EXTRACTED ENTRIES:
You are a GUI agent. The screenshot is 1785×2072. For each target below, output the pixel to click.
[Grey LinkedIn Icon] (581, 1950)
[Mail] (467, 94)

--

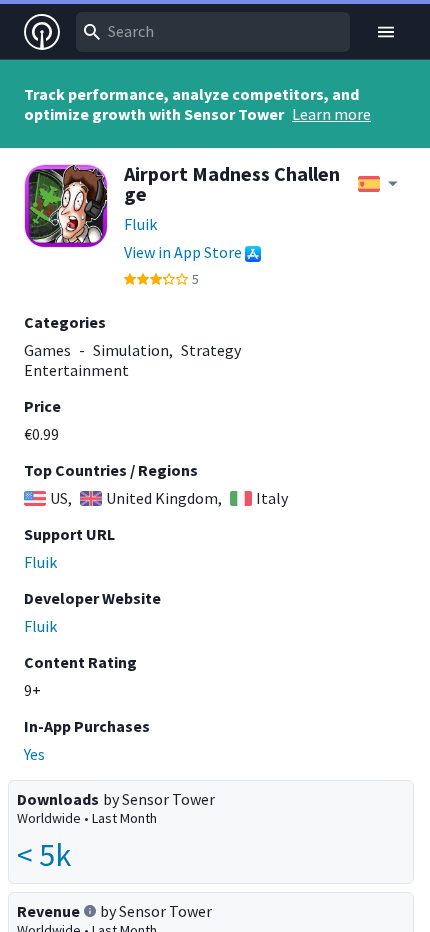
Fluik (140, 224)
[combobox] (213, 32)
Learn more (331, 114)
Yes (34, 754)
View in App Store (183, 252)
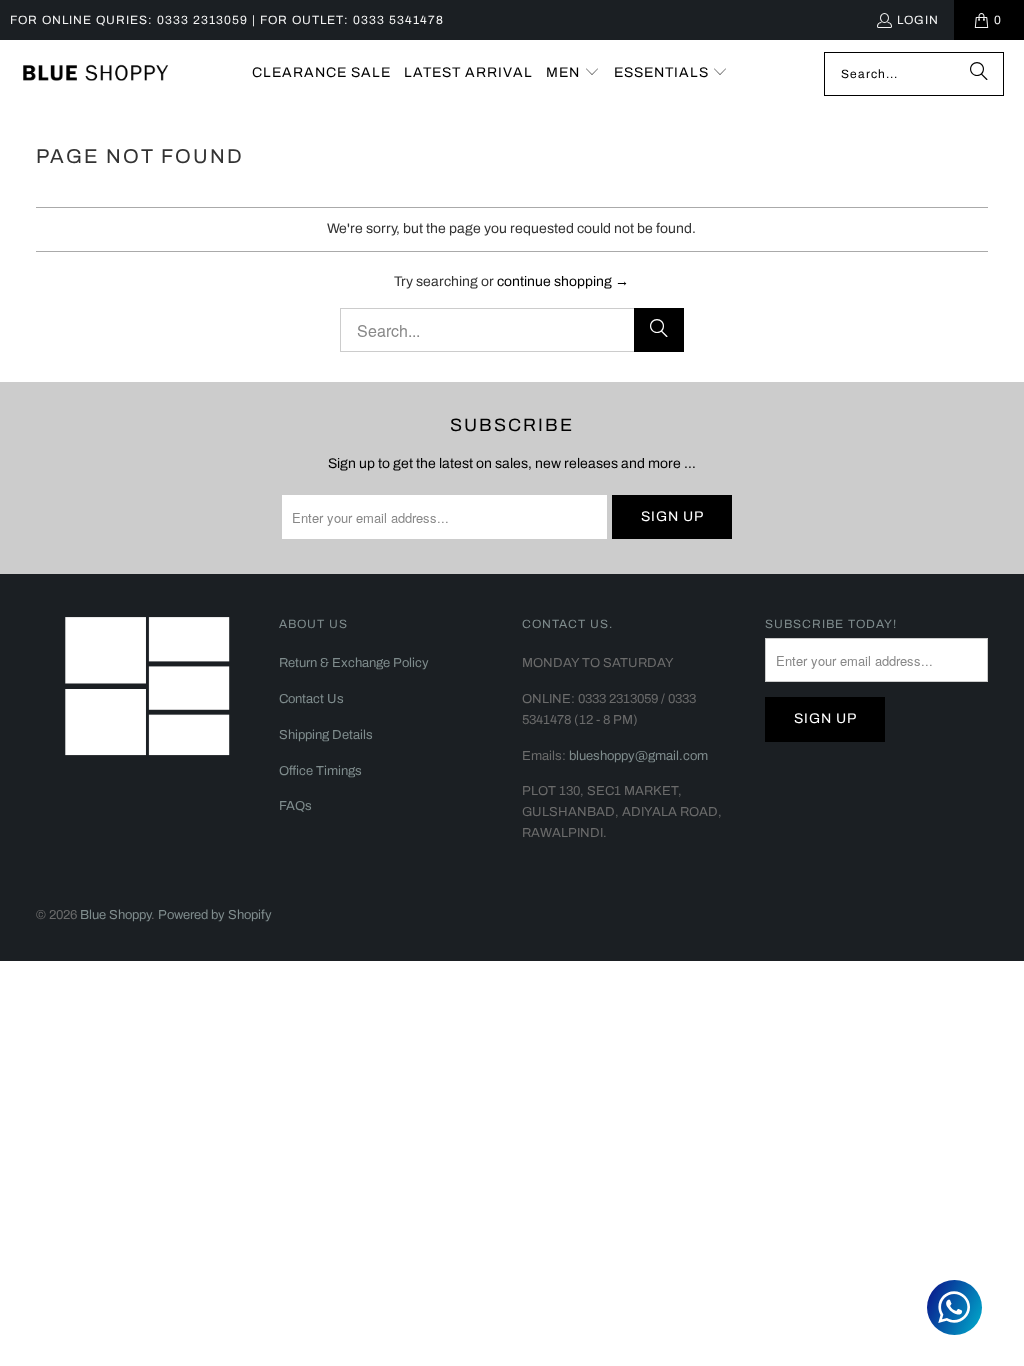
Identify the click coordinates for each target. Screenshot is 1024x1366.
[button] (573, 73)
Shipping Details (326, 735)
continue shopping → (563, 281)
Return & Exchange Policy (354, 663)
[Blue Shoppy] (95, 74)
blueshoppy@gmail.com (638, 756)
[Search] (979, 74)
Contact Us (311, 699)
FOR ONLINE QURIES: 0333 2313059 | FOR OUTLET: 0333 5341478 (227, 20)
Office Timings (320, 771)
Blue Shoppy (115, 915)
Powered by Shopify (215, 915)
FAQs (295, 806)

* * *

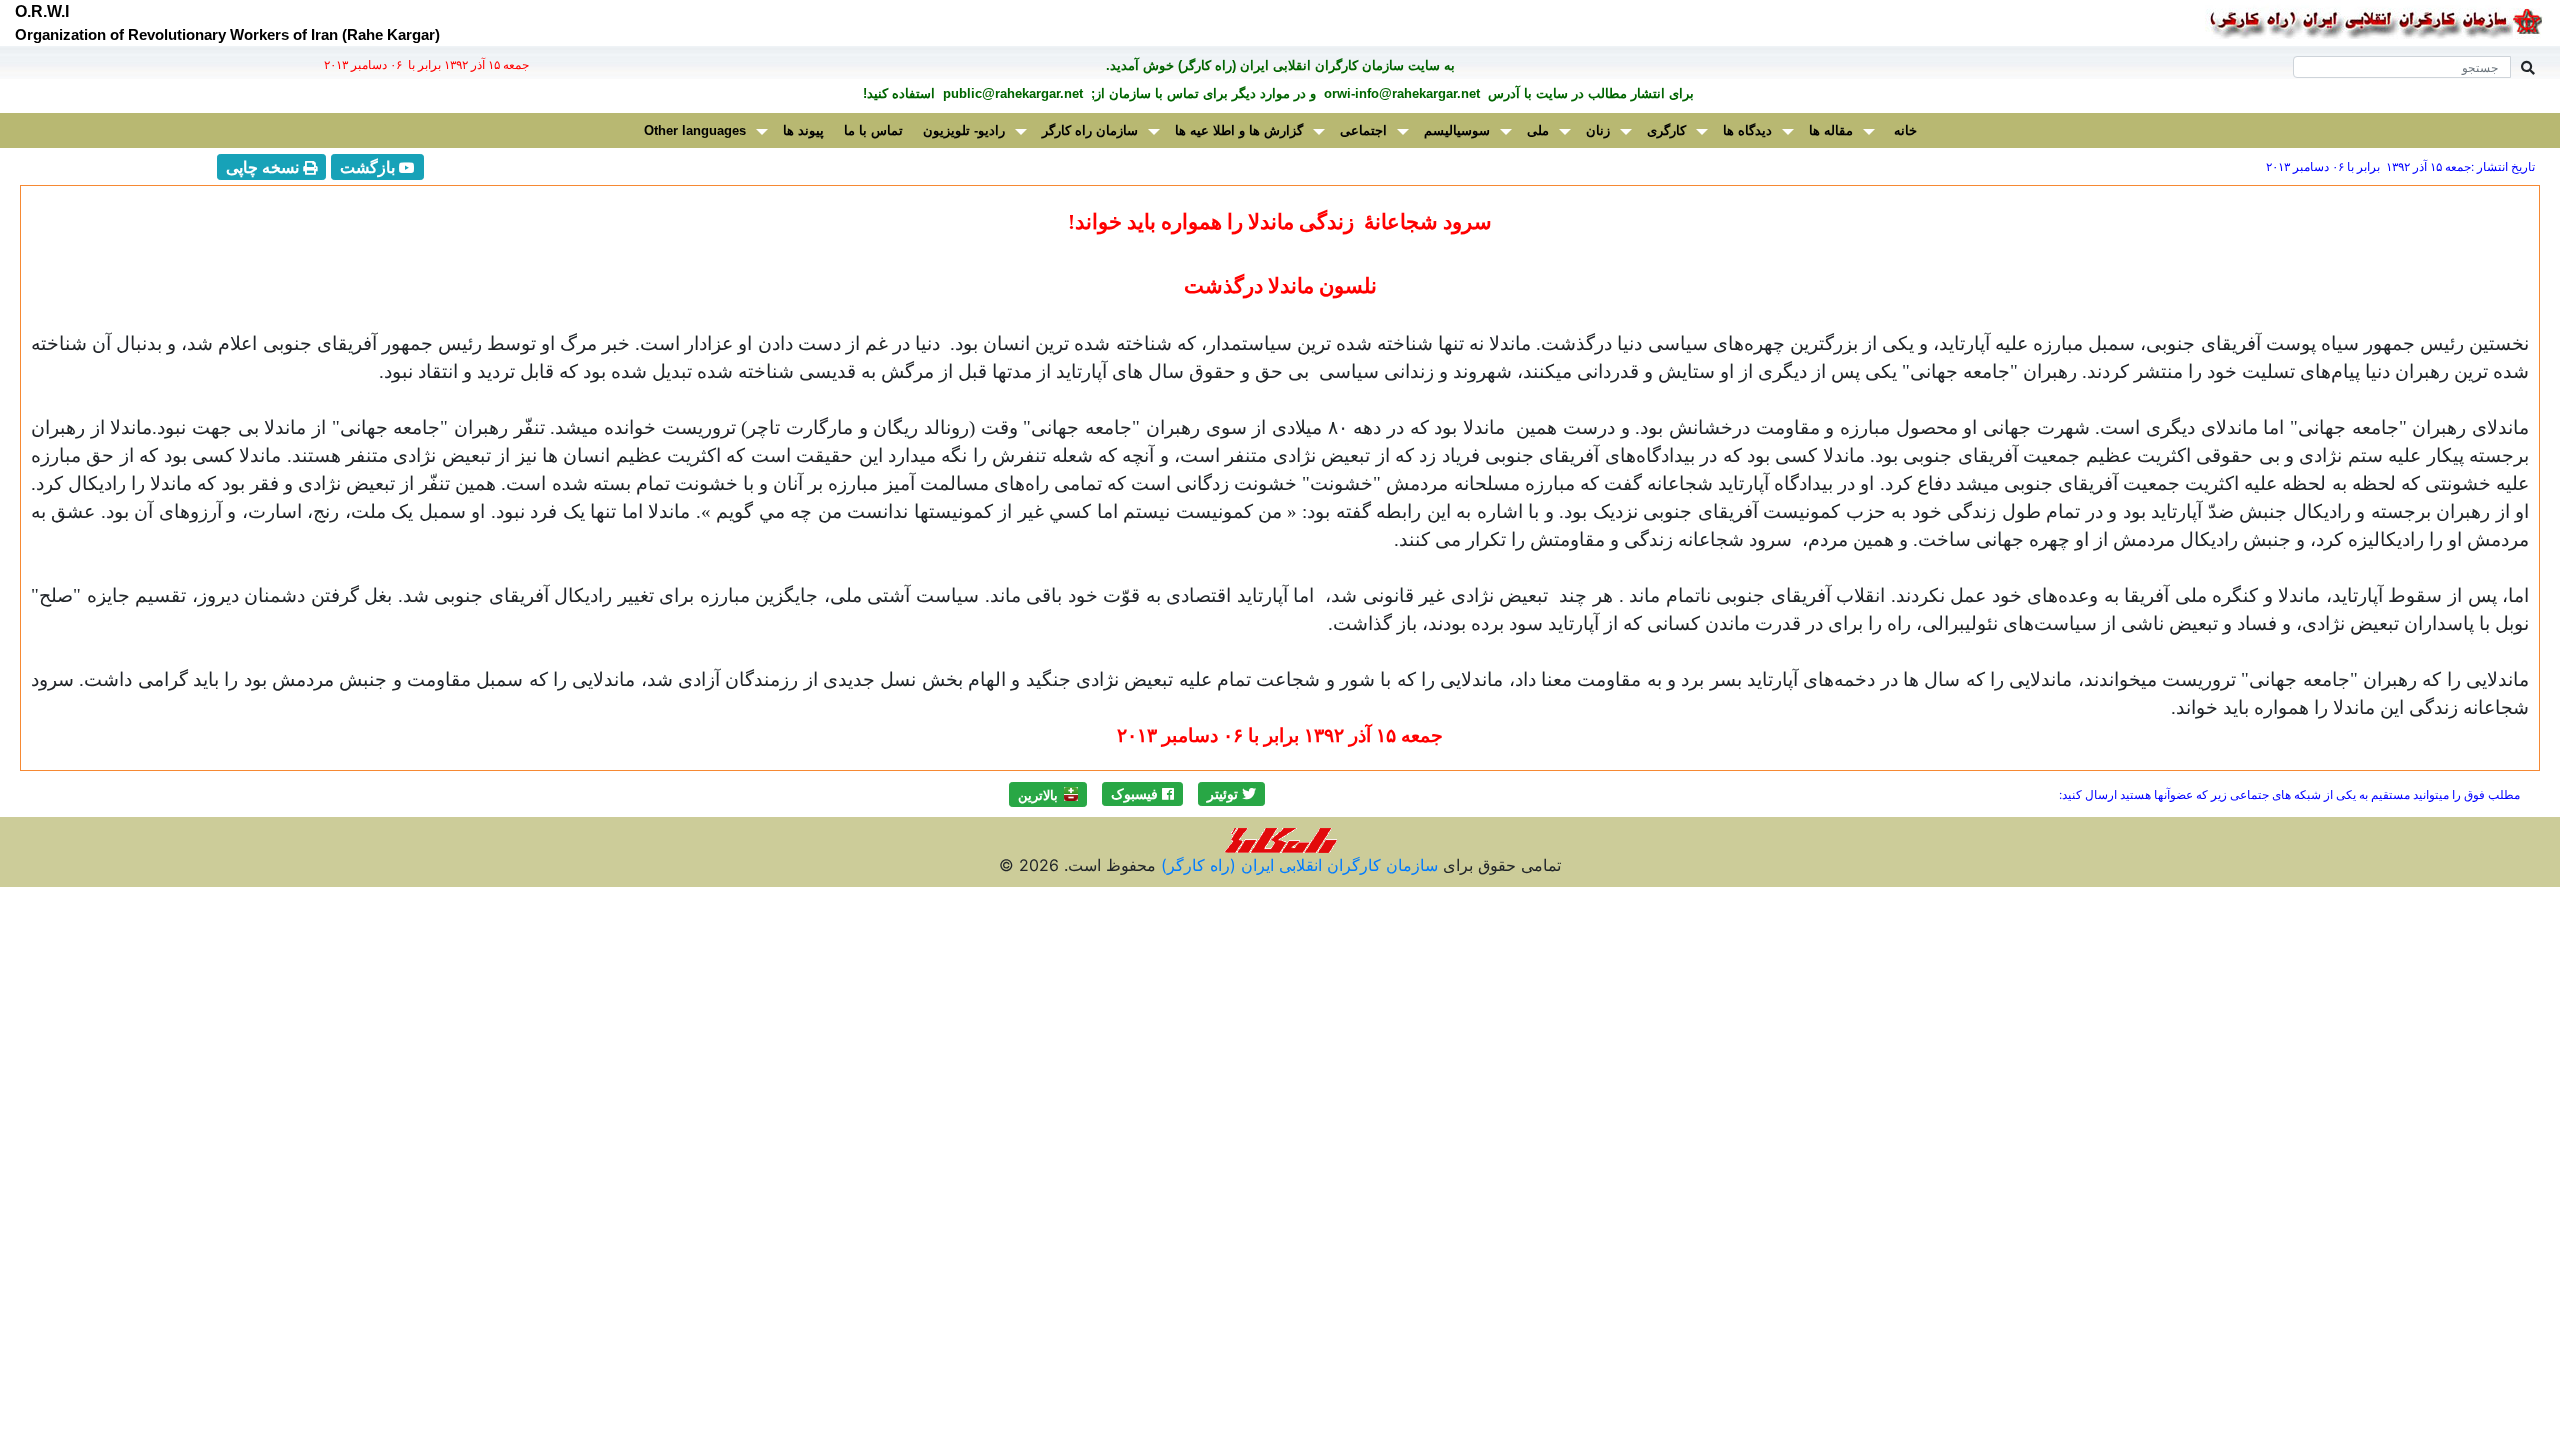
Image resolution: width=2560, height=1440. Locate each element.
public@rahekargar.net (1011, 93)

PROBLEM REQUIREMENTS:
Beginning with the line above that contains "[combobox] (213, 32)" and finishing with the line that contains "[Search] (979, 74)", print those lines exactly and only. Skip all pictures.

RESULT OF THIS EXERCISE:
[combobox] (213, 32)
Learn more (331, 114)
Yes (34, 754)
View in App Store (183, 252)
Identify the click coordinates for each target. Screenshot is 1024x1366.
[button] (573, 73)
Shipping Details (326, 735)
continue shopping → (563, 281)
Return & Exchange Policy (354, 663)
[Blue Shoppy] (95, 74)
blueshoppy@gmail.com (638, 756)
[Search] (979, 74)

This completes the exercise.